4. External Sector Reforms
External sector reforms include i. foreign exchange reforms and ii. foreign trade policy reforms.
Foreign exchange reforms were initiated in 1991 with the devaluation of the Indian rupee against foreign currencies.
Devaluation implies a fall in the value of the rupee vis-à-vis the US dollar or British pound. Implying that a US dollar or British pound can be exchanged for more rupees than before.
Or implying that a US dollar or British pound can buy more goods in the Indian market.
Foreign Trade Policy underwent a substantial change in the wake of liberalization.
Tariff restrictions have been considerably moderated rather than withdrawn from many items of export and import.
Privatization is the process of involving the private sector in the ownership or operation of a state-owned Enterprise.
It implies gradual withdrawal of government ownership from the public sector enterprises. It may happen in two ways :
i. Outright sale of the government enterprises to the private entrepreneurs
ii. Withdrawal of the government ownership and management from the mixed Enterprises.
Need for Privatisation
- The Process of industrialisation was initiated during second five year plan assigning a key roles to PSUs.
- The Industrial Policy Resolution 1956 clearly and it categorically stated the significance of the PSUs in the process of growth and development.
- It is beyond doubt that it was through the spread of PSUs that India could diversify its industrial base between the period 1951 – 1991.
- Leakage, inefficiency and corruption had become so rampant in PSUs that their privatisation was considered as the only remedy.
Globalization means integrating the economy of a country with the economics of other countries under conditions of free flow of trade and capital across borders.
Globalization may be defined as a process associated with increasing openness, growing economic interdependence, and deepening economic integration in the world economy.
Economic reforms aim at integrating the Indian economy with the global economy. As a result, there will be an unrestricted flow of goods and services, technology, and expertise between India and the rest of the world.

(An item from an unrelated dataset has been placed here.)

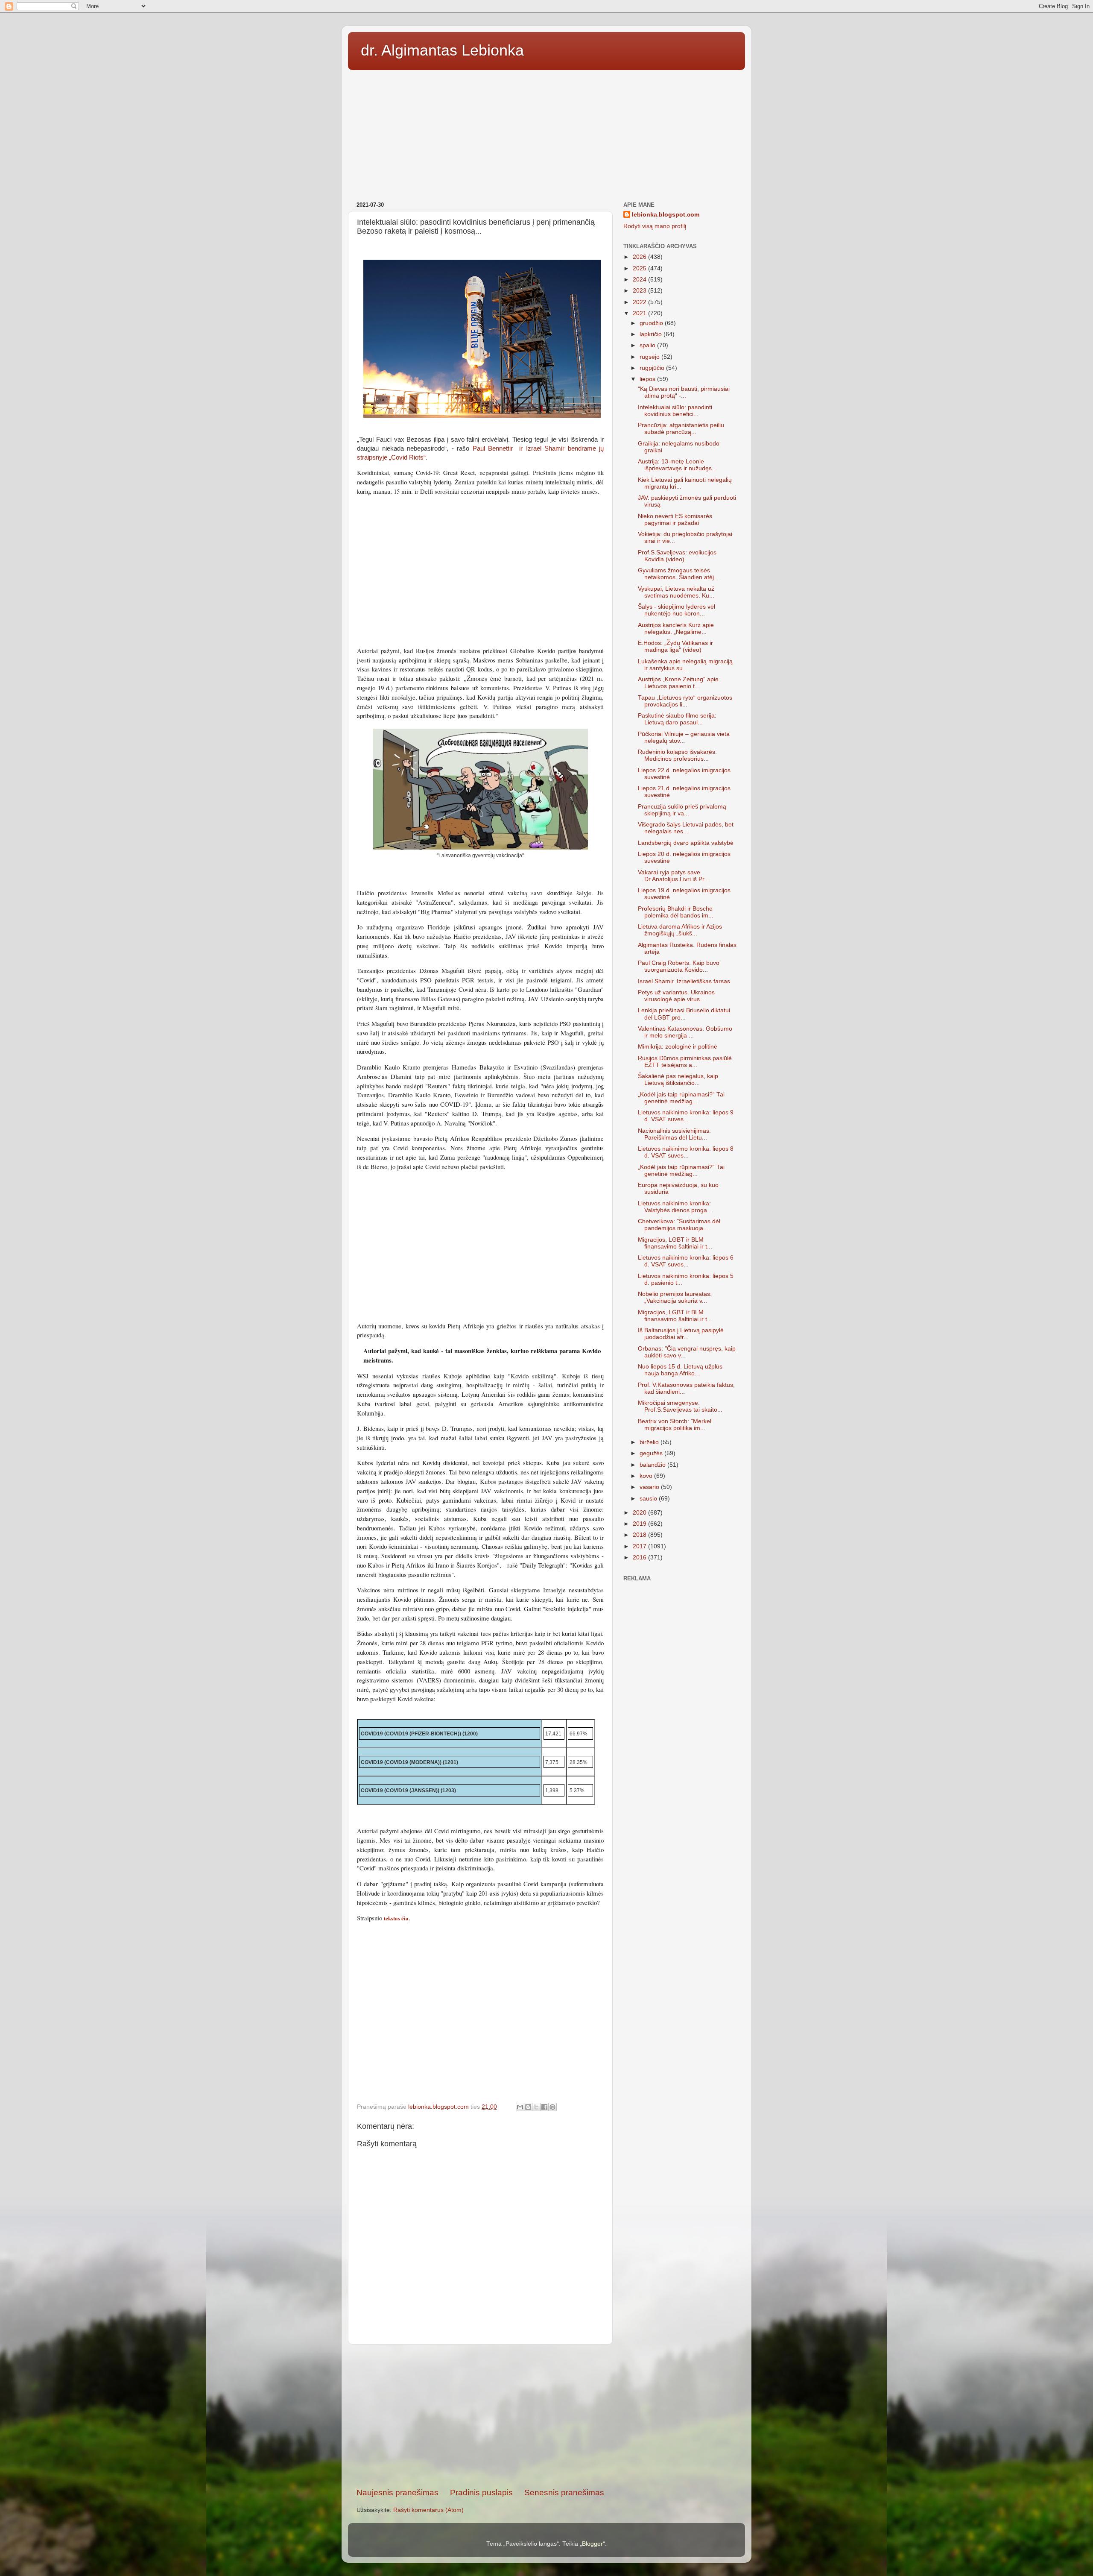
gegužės (652, 1453)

Particularly, it is expected that capital and Technology will flow from the developed countries of the world towards India.
Policy Strategies Promoting Globalisation of the Indian Economy
1. Partial Convertibility: To achieve the objective of globalization partial convertibility of the Indian rupee has been allowed for the following transactions :
- Import and export of goods and services.

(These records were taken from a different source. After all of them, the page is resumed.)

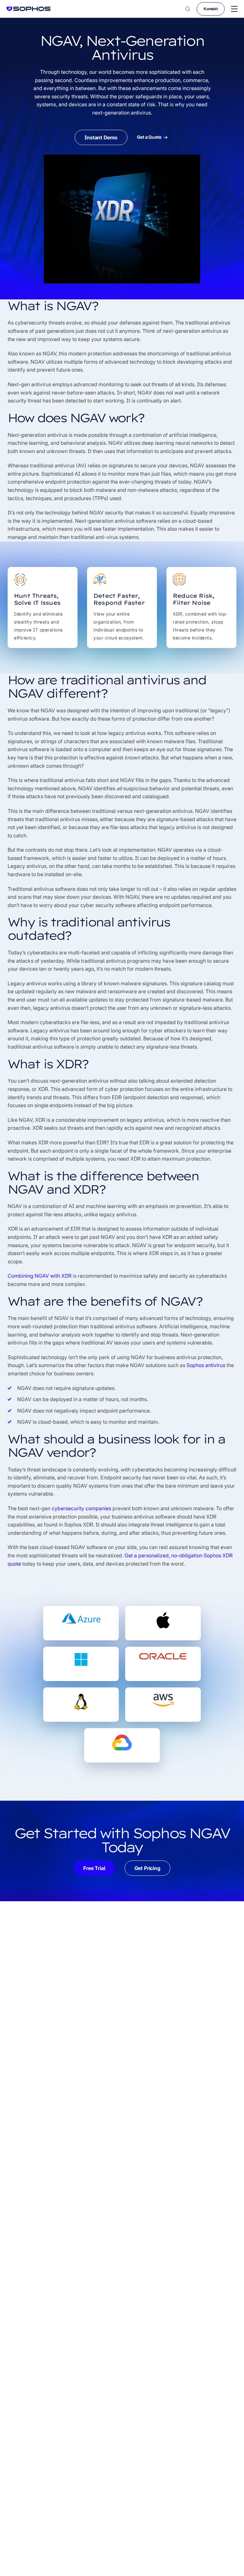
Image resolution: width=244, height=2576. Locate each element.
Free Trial (94, 1868)
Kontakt (211, 8)
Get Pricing (147, 1868)
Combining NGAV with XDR (39, 1276)
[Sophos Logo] (28, 8)
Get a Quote (149, 137)
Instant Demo (101, 137)
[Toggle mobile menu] (234, 9)
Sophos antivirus (205, 1365)
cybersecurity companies (81, 1508)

- Payment of interest or dividend on investment.
- Remittances to meet family expenses. It is called partial convertibility because it does not cover capital transactions.
2. Long-term Trade Policy: In conformity economic reforms, foreign trade policy is enforced for a longer duration. Implying that it is a liberal Policy.
Under this policy, all restrictions and controls on foreign trade have been removed. Open competition is encouraged. Barring some specific goods, most goods are traded free of restrictions.
3. Reduction in Tariffs: In order to encourage competitiveness, tariff barriers have been withdrawn on most goods traded between India and the rest of the world.
4. Withdrawal of Quantitative Restrictions: Since 2001, the quantitative restrictions on all import items have been totally withdrawn. This is in conformity with India’s commitment to the WTO.